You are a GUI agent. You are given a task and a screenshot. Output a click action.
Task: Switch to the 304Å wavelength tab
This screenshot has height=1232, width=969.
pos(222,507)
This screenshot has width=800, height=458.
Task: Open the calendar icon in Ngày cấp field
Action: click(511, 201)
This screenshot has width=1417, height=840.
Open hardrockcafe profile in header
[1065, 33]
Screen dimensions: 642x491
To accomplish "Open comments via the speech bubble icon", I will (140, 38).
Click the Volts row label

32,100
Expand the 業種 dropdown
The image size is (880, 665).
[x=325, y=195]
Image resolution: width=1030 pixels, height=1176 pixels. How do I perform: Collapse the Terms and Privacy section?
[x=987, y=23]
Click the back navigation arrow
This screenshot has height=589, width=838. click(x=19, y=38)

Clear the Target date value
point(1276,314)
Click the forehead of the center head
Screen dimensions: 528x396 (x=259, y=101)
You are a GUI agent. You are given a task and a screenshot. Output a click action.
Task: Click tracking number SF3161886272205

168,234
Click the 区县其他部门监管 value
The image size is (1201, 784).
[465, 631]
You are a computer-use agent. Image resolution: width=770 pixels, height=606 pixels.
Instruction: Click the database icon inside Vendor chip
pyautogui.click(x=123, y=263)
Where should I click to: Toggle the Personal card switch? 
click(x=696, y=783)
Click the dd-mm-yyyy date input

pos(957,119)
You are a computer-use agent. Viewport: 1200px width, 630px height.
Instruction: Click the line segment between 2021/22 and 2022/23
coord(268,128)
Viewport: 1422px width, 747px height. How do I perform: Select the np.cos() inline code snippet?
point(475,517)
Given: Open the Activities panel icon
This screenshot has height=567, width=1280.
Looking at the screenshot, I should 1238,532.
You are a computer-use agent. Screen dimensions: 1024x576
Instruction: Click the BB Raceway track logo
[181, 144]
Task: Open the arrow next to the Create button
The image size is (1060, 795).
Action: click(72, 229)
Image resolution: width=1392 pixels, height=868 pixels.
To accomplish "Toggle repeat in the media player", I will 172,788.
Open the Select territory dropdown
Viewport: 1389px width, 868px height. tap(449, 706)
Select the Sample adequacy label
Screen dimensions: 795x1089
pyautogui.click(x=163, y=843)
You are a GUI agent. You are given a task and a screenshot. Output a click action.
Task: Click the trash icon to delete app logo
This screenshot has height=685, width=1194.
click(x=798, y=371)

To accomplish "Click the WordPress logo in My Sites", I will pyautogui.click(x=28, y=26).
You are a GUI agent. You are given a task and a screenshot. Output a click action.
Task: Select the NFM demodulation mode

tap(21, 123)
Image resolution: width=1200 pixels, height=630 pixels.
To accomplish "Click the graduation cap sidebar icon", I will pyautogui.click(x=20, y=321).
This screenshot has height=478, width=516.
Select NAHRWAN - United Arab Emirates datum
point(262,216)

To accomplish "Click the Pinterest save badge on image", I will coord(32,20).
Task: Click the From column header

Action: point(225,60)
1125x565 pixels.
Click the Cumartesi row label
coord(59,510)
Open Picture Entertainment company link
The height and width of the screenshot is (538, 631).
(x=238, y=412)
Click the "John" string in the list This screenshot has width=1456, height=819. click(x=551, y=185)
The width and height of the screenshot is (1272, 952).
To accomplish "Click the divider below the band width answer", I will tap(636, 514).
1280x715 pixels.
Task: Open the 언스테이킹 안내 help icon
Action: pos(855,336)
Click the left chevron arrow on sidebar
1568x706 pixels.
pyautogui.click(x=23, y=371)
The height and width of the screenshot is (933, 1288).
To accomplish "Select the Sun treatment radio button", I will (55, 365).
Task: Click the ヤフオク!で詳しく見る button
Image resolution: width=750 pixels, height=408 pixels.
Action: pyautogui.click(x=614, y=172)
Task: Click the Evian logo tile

================================

> YOUR OBJECTIVE: From the material above, please return each line containing "sidebar".

> RESULT:
To accomplish "Click the graduation cap sidebar icon", I will pyautogui.click(x=20, y=321).
Click the left chevron arrow on sidebar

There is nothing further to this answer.